- Born: 1954 (age 71–72) Tehran, Iran
- Occupation: Real Estate Developer
- Known for: Founder and CEO of the Moinian Group
- Spouse: Nazee Moinian
- Website: Moinian.com

= Joseph Moinian =

Iranian-born American real estate developer

Joseph Moinian (born 1954) is an American investor, real estate developer, and philanthropist. He is the founder and CEO of The Moinian Group, one of the largest privately held real-estate firms in the United States. He owns and operates more than $10 billion of real estate across the country.

==Early life==
Moinian was born in Tehran, Iran to a Persian Jewish family. His father was also a real estate developer. At the age of 17, Joseph Moinian immigrated to the United States by himself. Moinian graduated from Forest Hills High School and attended The City College of New York before embarking on a career in consumer retail and real estate.

==Career==
After arriving in the United States at the age of 17, Moinian began his first job working at a restaurant in Forest Hills, Queens. Moinian's first business venture was in women's fashion. He used his knowledge of the textile business to create Billy Jack for Her, a successful women's apparel company named after the 1971 movie Billy Jack.

===The Moinian Group===
In 1982, Moinian founded The Moinian Group to invest in real estate, leveraging his earnings from his apparel company to purchase buildings in Manhattan. Joseph Moinian's first acquisition was 450-460 Park Avenue South, a nearly 200,000-square-foot office building located in Manhattan's Midtown South.

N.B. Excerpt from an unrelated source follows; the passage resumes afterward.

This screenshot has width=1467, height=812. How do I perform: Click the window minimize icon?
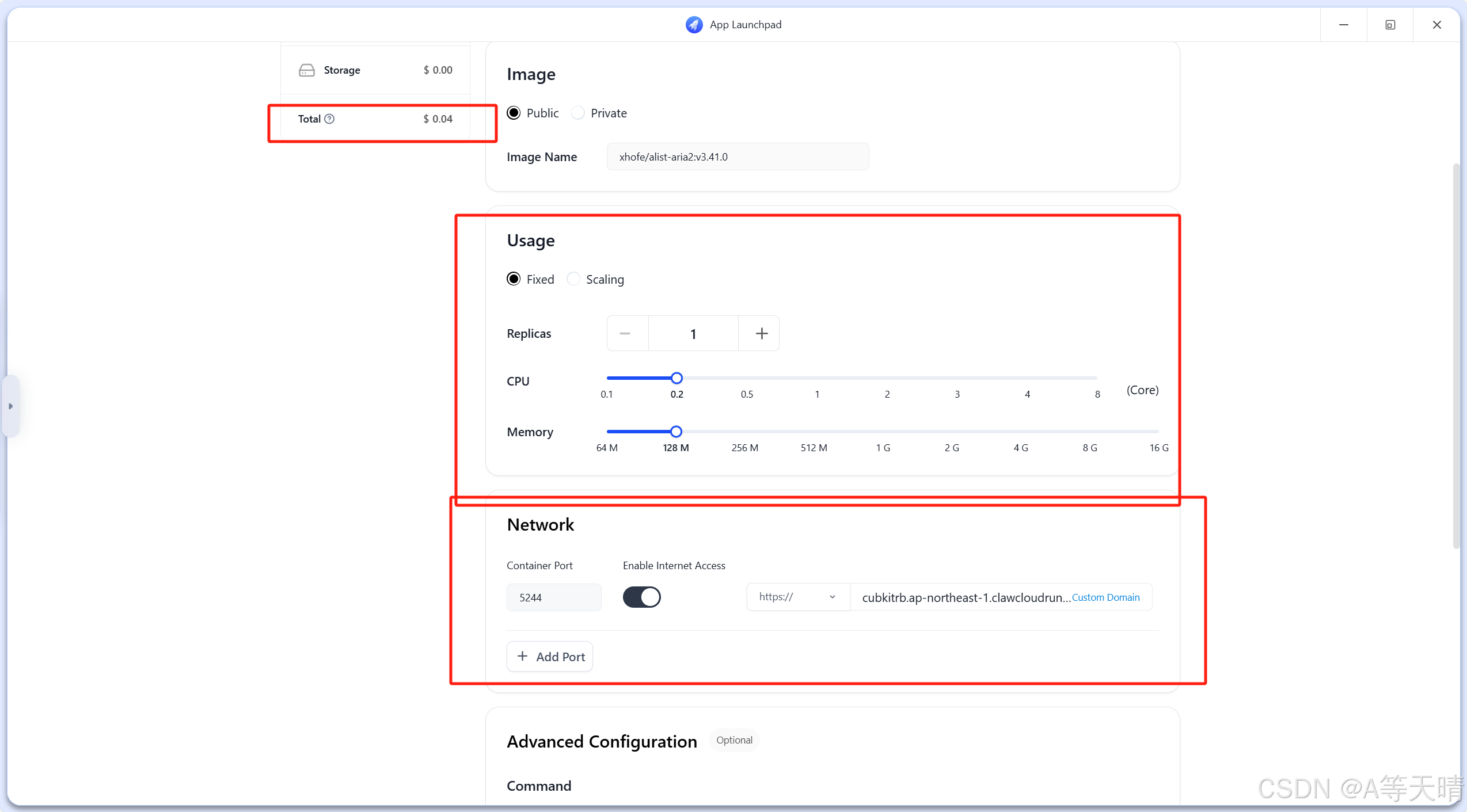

Since 1982 The Moinian Group has grown into one of the largest privately held real estate companies in the United States, with a portfolio of over 20 million square feet across major cities including New York, Miami, Dallas, and Los Angeles. The Moinian Group funds, develops, and owns properties in every major asset category, including office, hotel, retail, and residential. Over 35 years Moinian led the investment, development, and management of 20 million square feet of real estate, including 3 Columbus Circle, 3 Hudson Boulevard, Hudson Arts Building, Sky, Oskar, PLG, 535-545 Fifth Avenue, Willis Tower, and The International Jewelry Center, among others.

==Philanthropy==
Moinian was chairman of the UJA-Federation of New York in 2010 and remains on its highest committee. Moinian is a co-founder and board member of the National September 11 Memorial & Museum in Lower Manhattan, a nonprofit established in memory of the victims and heroes of the September 11 attacks. He donated roughly $5 million to the museum prior to its dedication in 2014.
Mr. Moinian is also a long-time supporter of The Special Children's Center in New Jersey, a service program for people with developmental disabilities and was the guest of honor at the organization's second-annual fundraiser. He also serves on the board of trustees for the Sephardic Heritage Alliance, dedicated to the support of Persian Jewish families’ and individuals’ preservation of its proud three-millennial cultural heritage. Moinian is a supporter of the Keshet Eilon Music Centre in Illinois.

==Recognition==

Moinian is a member of the Board of Governors of the Real Estate Board of New York. He also sits on the board of the Skyline Museum. In 2019, Moinian was ranked 29th in The Commercial Observer's Power 100: Commercial Real Estate's Most Powerful Players. In 2018, The Moinian Group was named Manhattan's fifth most active developer by The Real Deal, with 2.6 million square feet of development activity.

==Personal life==

Joseph Moinian is married to Nazee Moinian, also from Iran, whom he met when he was 26. They have five children. Joseph Moinian has two brothers, both in real estate.

Joseph Moinian is active in the Persian-Jewish community and is involved in the development of a Jewish temple in Midwood, Brooklyn and other synagogues in New York under construction.